**TRY IT**
Check every line of the material below for the string "computer", and return the ones that have it.

**RECORDED INFORMATION**
#####

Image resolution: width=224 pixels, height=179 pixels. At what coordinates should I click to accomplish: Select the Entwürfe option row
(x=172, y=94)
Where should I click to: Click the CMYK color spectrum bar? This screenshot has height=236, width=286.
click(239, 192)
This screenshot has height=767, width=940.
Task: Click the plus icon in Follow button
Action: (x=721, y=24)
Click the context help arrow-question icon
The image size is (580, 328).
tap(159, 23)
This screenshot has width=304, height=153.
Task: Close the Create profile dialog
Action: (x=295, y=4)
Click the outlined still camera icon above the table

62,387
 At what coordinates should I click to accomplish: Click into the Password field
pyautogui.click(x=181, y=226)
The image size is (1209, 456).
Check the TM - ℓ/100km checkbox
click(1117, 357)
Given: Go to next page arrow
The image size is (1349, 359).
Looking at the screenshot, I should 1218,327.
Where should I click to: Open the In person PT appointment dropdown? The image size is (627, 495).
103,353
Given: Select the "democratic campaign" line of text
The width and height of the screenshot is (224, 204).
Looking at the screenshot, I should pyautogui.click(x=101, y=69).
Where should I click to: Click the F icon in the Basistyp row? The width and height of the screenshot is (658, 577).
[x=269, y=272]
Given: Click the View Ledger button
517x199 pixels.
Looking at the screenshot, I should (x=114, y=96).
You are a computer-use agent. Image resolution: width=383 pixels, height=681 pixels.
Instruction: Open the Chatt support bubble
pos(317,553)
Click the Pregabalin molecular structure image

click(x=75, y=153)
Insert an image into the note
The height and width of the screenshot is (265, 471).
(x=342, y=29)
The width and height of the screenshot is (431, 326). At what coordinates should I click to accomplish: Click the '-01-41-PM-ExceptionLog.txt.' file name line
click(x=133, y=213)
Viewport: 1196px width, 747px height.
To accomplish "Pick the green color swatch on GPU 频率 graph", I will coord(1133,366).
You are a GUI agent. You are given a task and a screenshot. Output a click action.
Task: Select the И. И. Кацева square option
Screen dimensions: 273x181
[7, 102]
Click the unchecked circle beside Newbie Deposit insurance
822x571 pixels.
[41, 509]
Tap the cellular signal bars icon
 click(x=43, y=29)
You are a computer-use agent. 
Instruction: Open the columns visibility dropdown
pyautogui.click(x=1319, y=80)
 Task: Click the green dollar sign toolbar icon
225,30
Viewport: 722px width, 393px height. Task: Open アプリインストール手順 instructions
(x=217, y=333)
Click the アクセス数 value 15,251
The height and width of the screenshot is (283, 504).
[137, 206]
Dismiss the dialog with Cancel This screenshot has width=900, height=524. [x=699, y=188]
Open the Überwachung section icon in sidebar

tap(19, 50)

#####

**EXERCISE SOLUTION**
You are a computer-use agent. Image resolution: width=383 pixels, height=681 pixels.
You are a computer-use agent. 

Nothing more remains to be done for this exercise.